PROMPT - Below are the records; copy out every line that holds the word "from".
** Opening EXERCISE INPUT block **
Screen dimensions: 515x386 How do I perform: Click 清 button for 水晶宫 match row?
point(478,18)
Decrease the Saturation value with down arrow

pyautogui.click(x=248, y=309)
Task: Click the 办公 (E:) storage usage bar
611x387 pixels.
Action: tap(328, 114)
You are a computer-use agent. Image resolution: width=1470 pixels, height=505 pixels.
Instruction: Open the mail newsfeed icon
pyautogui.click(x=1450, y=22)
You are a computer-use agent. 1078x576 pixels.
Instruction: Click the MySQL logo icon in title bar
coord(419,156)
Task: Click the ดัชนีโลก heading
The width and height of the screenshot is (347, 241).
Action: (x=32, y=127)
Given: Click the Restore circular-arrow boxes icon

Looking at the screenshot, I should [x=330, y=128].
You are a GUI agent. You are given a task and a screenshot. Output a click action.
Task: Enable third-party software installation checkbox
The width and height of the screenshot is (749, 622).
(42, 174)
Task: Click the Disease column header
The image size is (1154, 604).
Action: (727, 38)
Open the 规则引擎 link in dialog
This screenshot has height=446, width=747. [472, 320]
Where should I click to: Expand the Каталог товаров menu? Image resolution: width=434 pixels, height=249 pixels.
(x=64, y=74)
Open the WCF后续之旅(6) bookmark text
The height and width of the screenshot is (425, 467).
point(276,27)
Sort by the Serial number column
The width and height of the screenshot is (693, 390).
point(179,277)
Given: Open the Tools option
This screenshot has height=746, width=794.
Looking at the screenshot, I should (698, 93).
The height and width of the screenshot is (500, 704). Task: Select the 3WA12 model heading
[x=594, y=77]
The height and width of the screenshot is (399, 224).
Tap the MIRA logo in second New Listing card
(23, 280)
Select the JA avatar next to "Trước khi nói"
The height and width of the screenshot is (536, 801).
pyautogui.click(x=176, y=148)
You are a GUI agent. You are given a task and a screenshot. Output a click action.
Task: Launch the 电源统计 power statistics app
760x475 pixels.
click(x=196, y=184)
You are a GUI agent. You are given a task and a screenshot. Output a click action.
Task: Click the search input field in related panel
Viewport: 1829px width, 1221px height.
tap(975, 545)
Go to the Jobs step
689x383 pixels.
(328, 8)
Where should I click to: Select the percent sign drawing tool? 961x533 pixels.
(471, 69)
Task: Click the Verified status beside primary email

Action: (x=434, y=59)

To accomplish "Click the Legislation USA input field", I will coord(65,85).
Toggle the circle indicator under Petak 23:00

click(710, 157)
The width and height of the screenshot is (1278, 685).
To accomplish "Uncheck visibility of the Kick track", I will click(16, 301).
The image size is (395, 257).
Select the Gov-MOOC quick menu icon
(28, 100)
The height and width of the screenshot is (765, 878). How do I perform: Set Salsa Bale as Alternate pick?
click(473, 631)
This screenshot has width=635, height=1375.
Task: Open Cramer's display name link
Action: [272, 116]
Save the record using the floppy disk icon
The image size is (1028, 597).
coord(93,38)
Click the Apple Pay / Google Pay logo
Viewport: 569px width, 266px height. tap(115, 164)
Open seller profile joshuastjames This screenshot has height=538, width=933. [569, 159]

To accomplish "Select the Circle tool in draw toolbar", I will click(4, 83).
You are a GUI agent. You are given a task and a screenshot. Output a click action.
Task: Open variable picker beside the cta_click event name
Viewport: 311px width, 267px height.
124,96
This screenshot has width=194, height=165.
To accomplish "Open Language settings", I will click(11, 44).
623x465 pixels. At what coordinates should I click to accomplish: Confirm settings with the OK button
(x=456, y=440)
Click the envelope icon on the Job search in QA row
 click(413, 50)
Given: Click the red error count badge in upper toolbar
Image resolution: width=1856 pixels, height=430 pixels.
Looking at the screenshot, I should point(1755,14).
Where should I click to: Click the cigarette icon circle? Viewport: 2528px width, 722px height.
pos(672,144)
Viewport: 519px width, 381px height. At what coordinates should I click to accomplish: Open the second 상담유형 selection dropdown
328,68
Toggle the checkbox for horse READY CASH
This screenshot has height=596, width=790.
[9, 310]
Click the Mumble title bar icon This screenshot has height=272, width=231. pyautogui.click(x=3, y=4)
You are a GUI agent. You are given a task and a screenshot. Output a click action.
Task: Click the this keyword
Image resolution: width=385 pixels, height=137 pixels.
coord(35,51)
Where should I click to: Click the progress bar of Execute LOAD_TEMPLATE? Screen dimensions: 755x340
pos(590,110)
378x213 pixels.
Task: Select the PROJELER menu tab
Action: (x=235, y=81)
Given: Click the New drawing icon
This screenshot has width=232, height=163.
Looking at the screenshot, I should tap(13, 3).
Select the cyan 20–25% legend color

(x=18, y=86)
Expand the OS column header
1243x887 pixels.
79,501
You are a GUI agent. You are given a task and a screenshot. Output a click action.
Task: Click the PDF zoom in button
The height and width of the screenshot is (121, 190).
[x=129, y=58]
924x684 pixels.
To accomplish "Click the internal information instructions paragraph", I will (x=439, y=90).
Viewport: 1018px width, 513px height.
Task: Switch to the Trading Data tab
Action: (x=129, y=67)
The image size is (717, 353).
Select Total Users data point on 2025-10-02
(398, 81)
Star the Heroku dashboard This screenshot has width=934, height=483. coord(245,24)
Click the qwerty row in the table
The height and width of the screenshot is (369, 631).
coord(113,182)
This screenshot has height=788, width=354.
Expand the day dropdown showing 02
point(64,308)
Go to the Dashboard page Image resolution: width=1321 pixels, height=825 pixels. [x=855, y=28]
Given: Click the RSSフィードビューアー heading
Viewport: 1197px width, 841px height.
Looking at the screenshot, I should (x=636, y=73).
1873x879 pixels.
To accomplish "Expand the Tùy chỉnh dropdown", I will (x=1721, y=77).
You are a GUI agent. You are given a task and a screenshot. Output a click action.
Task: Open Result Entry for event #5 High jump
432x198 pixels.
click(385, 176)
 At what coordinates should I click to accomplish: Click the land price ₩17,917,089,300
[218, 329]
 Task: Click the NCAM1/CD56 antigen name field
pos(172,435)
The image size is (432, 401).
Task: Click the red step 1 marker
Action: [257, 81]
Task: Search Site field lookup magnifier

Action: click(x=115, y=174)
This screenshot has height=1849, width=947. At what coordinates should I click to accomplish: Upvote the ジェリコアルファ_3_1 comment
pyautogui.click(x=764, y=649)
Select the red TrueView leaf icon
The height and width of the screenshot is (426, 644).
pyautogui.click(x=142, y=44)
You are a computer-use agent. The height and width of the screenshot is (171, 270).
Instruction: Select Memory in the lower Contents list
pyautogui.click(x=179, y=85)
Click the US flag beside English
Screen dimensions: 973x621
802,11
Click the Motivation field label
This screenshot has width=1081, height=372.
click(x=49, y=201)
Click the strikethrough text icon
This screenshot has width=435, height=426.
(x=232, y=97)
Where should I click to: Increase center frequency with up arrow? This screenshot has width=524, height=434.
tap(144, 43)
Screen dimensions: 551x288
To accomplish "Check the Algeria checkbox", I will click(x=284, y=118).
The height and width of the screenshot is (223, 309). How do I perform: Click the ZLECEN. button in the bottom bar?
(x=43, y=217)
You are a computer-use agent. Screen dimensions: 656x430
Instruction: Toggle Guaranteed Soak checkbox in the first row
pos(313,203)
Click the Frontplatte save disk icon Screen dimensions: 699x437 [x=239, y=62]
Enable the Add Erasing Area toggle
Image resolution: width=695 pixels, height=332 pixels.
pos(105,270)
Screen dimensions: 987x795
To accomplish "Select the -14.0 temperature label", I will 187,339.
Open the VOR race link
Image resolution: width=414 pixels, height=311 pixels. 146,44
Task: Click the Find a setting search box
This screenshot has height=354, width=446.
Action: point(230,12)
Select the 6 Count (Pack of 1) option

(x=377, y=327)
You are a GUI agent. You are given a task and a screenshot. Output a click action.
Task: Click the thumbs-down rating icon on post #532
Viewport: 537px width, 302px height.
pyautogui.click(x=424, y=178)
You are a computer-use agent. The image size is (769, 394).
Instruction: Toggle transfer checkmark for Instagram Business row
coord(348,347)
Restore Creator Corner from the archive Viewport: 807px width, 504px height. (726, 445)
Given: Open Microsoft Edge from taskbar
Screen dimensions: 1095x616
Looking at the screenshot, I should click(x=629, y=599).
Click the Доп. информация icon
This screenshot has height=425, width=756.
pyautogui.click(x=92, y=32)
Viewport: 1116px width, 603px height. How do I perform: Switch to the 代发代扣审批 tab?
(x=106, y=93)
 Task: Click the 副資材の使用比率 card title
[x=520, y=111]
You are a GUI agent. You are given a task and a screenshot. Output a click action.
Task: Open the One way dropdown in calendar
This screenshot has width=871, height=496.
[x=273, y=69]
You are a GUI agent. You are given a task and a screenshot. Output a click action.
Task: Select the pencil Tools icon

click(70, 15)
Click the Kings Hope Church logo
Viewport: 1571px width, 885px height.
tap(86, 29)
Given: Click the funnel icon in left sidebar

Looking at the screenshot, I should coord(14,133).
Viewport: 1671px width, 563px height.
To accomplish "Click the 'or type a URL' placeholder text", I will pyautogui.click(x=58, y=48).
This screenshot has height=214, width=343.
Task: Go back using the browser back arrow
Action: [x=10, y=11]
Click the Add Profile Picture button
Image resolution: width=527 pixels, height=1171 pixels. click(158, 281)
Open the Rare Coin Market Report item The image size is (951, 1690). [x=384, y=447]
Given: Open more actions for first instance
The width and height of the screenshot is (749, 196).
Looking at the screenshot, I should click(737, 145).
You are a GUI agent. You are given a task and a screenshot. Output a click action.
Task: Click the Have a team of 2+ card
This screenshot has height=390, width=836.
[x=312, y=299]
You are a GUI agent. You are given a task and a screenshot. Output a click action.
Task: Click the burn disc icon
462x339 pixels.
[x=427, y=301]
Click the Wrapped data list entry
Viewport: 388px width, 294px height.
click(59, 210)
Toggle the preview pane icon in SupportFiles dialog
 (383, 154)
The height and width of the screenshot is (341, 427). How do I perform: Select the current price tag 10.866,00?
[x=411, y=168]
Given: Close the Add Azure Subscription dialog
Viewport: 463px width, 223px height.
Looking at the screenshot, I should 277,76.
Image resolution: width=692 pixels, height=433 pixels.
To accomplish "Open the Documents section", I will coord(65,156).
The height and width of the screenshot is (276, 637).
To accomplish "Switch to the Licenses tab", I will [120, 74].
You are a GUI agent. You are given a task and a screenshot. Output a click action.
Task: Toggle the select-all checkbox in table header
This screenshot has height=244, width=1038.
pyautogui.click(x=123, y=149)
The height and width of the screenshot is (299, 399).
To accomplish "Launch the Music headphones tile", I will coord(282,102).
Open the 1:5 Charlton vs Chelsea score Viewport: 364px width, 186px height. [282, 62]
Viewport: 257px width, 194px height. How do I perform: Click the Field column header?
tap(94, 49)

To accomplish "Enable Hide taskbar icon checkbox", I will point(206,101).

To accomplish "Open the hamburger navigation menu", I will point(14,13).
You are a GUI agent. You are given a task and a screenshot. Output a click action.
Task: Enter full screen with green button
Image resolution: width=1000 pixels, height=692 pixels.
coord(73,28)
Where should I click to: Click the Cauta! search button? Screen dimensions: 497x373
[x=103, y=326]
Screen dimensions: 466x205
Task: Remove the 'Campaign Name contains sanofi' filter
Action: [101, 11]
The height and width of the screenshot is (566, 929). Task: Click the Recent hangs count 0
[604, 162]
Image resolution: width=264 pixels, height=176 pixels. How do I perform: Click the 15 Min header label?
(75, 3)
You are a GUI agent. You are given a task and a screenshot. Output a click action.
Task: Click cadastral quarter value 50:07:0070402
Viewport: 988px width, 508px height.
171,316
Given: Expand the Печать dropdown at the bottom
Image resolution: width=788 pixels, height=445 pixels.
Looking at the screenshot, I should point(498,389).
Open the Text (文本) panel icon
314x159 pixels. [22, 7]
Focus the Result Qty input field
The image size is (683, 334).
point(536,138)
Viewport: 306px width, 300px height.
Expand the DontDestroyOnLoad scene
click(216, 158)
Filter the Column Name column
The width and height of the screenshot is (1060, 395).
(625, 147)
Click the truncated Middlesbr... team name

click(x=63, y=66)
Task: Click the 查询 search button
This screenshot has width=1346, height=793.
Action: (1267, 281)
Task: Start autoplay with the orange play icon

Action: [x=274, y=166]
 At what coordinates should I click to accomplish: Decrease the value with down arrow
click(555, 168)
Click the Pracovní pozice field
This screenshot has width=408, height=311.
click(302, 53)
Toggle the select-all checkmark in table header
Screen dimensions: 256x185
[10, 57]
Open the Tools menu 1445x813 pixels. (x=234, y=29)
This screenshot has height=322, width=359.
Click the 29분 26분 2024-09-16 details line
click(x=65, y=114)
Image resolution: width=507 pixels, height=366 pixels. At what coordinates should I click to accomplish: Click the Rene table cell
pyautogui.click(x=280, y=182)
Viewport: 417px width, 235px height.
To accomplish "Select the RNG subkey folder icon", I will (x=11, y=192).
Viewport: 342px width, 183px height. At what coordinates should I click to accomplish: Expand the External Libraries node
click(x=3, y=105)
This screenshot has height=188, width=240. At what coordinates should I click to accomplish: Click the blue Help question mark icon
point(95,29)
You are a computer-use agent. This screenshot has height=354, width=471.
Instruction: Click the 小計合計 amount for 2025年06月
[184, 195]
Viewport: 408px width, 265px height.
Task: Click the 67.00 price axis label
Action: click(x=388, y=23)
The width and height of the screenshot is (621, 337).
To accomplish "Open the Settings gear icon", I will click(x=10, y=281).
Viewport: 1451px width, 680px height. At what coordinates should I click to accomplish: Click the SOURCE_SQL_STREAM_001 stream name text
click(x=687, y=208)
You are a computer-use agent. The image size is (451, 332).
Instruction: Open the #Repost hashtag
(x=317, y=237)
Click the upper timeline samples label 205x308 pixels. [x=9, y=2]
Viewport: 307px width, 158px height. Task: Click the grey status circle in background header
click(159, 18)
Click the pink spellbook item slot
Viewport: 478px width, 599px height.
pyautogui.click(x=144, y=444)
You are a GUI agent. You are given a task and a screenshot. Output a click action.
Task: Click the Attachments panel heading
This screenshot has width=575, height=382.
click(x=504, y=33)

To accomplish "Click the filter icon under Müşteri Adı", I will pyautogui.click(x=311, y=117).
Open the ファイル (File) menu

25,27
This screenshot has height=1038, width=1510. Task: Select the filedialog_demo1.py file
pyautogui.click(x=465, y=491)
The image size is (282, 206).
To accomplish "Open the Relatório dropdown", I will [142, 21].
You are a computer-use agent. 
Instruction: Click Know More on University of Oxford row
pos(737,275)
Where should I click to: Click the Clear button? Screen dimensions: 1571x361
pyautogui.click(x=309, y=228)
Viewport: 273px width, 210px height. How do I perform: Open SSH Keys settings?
** Closing EXERCISE INPUT block **
THE COMPLETED TASK -
Restore Creator Corner from the archive Viewport: 807px width, 504px height. (726, 445)
Given: Open Microsoft Edge from taskbar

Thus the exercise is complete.